T. H. Buckler strongly recommends its treatment with salicylate of sodium and fresh lemon-juice.56
56 Phila. Med. News, 1882, xl. p. 652.
Phenic acid, boracic acid, and the salicylates are highly recommended by many as the best drugs in the antiseptic treatment.
CATARRHAL PNEUMONIA.
BY WILLIAM PEPPER, M.D., LL.D.
SYNONYMS.—Broncho-pneumonia; Lobular pneumonia. Although numerous other names have been used to designate this affection, it is undesirable to perpetuate them.

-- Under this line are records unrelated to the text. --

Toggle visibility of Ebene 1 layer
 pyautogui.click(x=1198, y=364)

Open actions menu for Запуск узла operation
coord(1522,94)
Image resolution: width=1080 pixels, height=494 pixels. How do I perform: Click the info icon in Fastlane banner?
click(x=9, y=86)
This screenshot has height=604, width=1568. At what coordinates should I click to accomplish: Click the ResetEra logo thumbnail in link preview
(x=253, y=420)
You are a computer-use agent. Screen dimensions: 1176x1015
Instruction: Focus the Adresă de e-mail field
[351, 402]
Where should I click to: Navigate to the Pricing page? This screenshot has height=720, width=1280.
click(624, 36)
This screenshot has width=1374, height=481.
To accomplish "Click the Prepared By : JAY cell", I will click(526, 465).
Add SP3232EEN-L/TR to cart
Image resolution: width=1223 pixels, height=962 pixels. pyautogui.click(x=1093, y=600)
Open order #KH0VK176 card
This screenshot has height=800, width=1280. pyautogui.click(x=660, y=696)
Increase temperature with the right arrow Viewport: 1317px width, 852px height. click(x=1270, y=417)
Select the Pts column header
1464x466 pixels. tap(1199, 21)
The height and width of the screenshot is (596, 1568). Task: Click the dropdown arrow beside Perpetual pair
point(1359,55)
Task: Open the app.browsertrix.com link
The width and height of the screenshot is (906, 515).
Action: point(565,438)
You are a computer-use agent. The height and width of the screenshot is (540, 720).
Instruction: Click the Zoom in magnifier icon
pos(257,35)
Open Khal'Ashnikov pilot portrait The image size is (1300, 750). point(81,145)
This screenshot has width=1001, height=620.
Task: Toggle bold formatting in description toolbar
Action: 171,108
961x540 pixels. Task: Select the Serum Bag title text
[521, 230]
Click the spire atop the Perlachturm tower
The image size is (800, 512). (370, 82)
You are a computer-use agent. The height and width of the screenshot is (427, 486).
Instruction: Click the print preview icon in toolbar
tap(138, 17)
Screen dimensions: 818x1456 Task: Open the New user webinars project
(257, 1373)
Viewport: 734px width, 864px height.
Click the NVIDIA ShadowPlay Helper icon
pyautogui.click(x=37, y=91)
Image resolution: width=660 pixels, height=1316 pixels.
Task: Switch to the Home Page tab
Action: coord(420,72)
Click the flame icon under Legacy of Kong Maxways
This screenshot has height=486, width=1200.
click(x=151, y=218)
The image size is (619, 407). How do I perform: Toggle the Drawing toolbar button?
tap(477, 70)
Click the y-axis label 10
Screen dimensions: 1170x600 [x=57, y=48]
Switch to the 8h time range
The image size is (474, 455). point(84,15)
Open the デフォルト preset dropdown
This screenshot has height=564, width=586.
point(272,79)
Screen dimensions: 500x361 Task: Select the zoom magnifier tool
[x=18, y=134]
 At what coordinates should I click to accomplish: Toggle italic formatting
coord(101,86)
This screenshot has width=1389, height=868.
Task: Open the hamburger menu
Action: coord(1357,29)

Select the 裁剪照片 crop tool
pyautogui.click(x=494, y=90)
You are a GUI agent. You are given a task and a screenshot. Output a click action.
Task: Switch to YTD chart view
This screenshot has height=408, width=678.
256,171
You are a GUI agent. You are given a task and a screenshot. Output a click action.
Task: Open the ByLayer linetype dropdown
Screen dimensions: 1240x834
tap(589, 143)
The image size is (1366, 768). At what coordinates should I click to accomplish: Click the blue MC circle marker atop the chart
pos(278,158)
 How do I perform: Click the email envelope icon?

DEFINITION.—Catarrhal pneumonia is an inflammation of the parenchyma of the lungs, frequently bilateral, and affecting scattered groups of lobules, which may, however, coalesce, so that considerable areas of lung-tissue become continuously involved. This anatomical distribution explains the name lobular as opposed to that of the lobar or croupous form. As implied by its other titles, it has close associations with bronchial catarrh, and occurs nearly always either as an extension of inflammation from the larger tubes or in connection with capillary bronchitis. In consequence, it is often combined with pulmonary collapse, with which latter condition it was until recently confounded. The affected areas show lesions of the bronchioles, together with a morbid product filling the alveoli, and consisting in varying proportion of altered epithelial cells from the alveolar walls, of cells drawn by aspiration from the bronchioles, and of exudation from the blood-vessels. Catarrhal pneumonia may be circumscribed or diffuse, and acute, subacute, or chronic. Its course and duration vary greatly: at times it terminates fatally in a few days, or runs a lingering chronic course, while recovery rarely occurs in less than fourteen days. The mortality is always considerable, and it acquires additional gravity from its tendency to leave behind it organic lesions of the lungs or even to induce phthisis.